Tuesday

Reflections on Retirement

Maybe it is because I am on vacation in a resort-type setting but retirement has been on my mind. Not my retirement but the concept of retirement. While hanging out at the pool with a cocktail or playing tennis at 10:00am, it is hard not to imagine what it would be like to do this full time. I suspect my imagination is contrary to the typical view of retirement which is shaped so much by the culture of Corporate America, heavy marketing on the part of investment houses and government policy.

Consider Corporate America. Working in any company, from the CEO on down, requires subsuming some of our individuality to the interests of the organization. Partly as consequence of this stressful repression of individuality, many in Corporate America work for what they view as freedom: retirement. The nirvana that, when the magical age is reached, means the financial freedom and time for the full expression of individuality. The benefits department doesn't help. They constantly prod us to save more for retirement through the 401(k) plan. They often provide us with retirement planning software and access to investment advisers that all encourage a mindset around saving for this retirement event.

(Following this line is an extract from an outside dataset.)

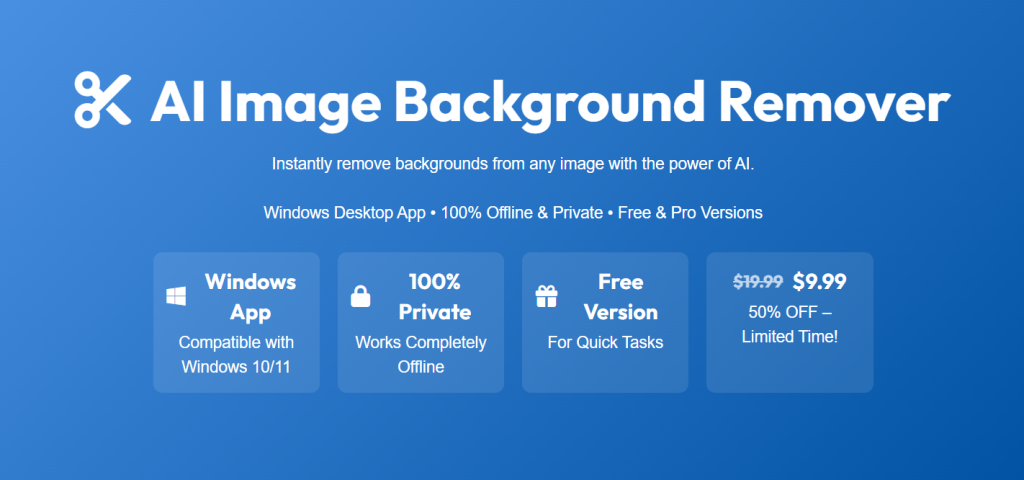The image size is (1024, 480).
Task: Click the gift box icon
Action: [x=547, y=296]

Financial firms, which have an interest in getting their hands on our money, reinforce the retirement event view. In their commercials, they promise that if you follow their advice, invest in their products and regularly sock away money, you too can wile away hours viewing your wine collection, throwing your grandchildren up in the air and walking on the beach with your well-preserved spouse.

Our societal norms encourage the concept of working until a specified point and then - not working. We have laws against age discrimination but our employment system invariably creates older workers who cost more than their ability to produce. Performance management programs and pay systems (in practice, not in principle) encourage promotions and pay increases that start to outweigh productivity gains by the time an individual hits the late 40's and early 50's. Defined benefit plans with their back loaded costs are three to four times more expensive for an employee in their 50's than those in the 30's; our approach to underwriting health costs results in higher costs for older employers and vacation and time off with pay for sickness almost always increase with an employee's service (age).

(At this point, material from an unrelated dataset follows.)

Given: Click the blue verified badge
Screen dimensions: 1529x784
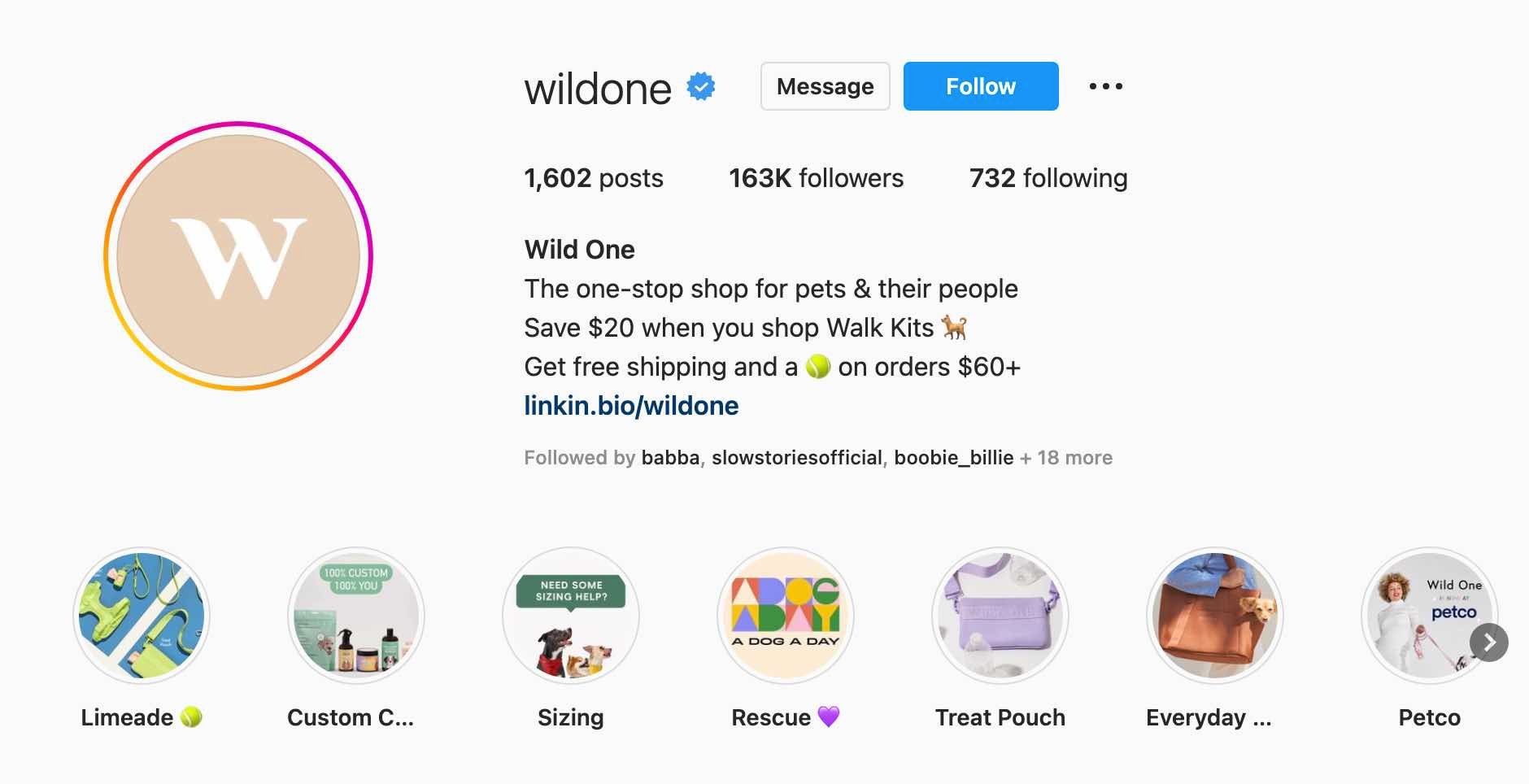Looking at the screenshot, I should pos(701,86).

Our Social Security system which defines retirement as age 65-67 (depending on when you were born) reinforces the work-until-you-RETIRE mindset. When Social security was enacted in the 1930's, the life expectancy at birth for a male was in the low to mid 60's range. You retired from work, got a couple of years of social security benefits and then died. Now, with life expectancies in the 80 range, people feel entitled to get a life annuity for 15 to 20 years after they stop working.

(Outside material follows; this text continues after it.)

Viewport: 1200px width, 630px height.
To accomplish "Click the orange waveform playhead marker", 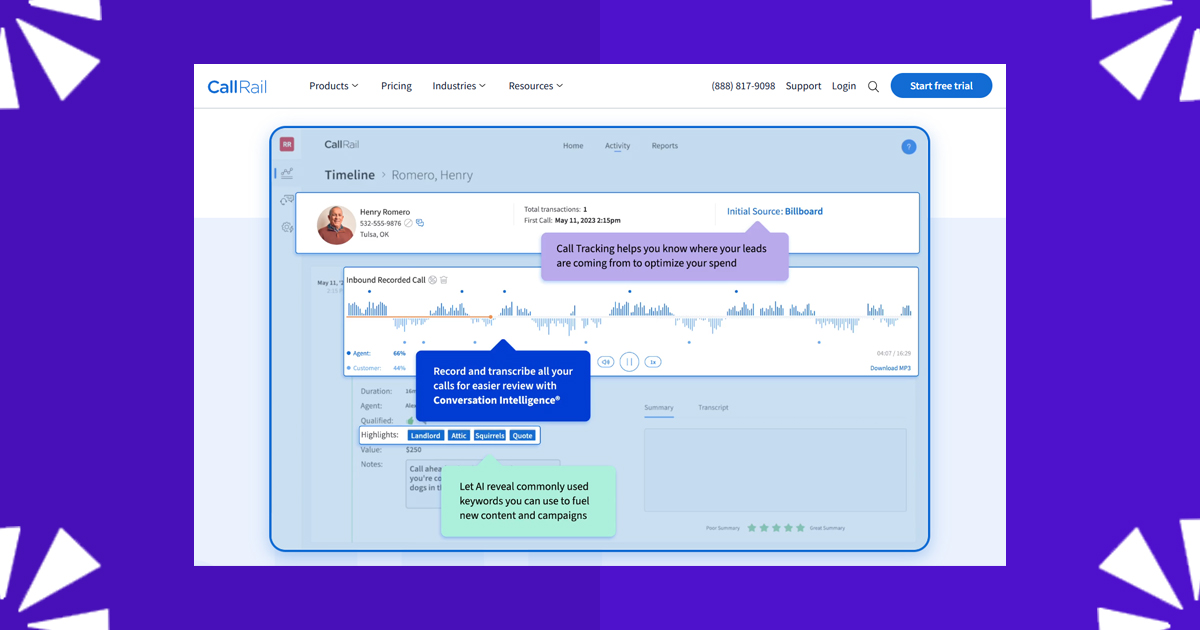I will click(491, 318).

I started rethinking my view on the merits of a classical retirement some years ago. I struck up a conversation with a fellow golfer at Hilton Head Island. He described his success as an oil executive that allowed him to retire at 50 to a beautiful property right on the golf course we were playing on and that allowed him the time and money to play every day. Being new to the area, I asked him which were the best courses to play on the Island. His reply has stuck with me ever since: "I don't know. I live right next to this course, so I've never seen the need to play on any course other than this one". That lifeless response scared me off of the life-of-leisure picture of retirement when I was in my early 30's. Setting and working to achieve goals, whether they be to make more money for ourselves or to help others to achieve their goals is one of life's great pleasures. Working towards a goal of no goals seems like a recipe for disappointment.

My view is also shaped by observing the most financially successful self-made individuals - people like Warren Buffet, Carl Icahn, Donald Trump, Bill Gates and Mark Cuban. I do not get the impression that they are working towards the goal of not working - kicking back and playing some golf and watching the world go by. They are creating new challenges for themselves long after they found financial security.

Even if your goal is a classical retirement, I do not believe we have the ability to financially plan for a 20 to 30 year retirement period that commences 20 or more years in the future with any sense of confidence. In "The Black Swan: The Impact of the Highly Improbable", Nassim Nicholas Taleb makes the point that we are so biased in forecasting future events by the past that we completely under-estimate how events are shaped by the improbable or rare events. The carefully laid financial plan, with indexed mutual funds, life insurance and a generation skipping will can be thrown to pieces by a paralyzing car accident, a close relative in need, or, on the positive side by a windfall inheritance. While rare events are by their nature - rare, over a long period of time, a rare event of one kind or another is likely to occur.

So am I saying that we should all throw up our hands and stop saving for an event that will not give us much satisfaction anyway. Partly. As a society and as individuals, I think we would benefit by moving the needle away from the retirement event concept. A prudent person will put aside money for a rainy day and to improve their flexibility to set non-financial goals in the future. But we should all understand that our financial plans will never materialize as anticipated and in any event, a period of leisure without work will ultimately be disappointing. As a society, we should not be encouraging those individuals with the most experience, expertise and judgement to drop out of the workforce.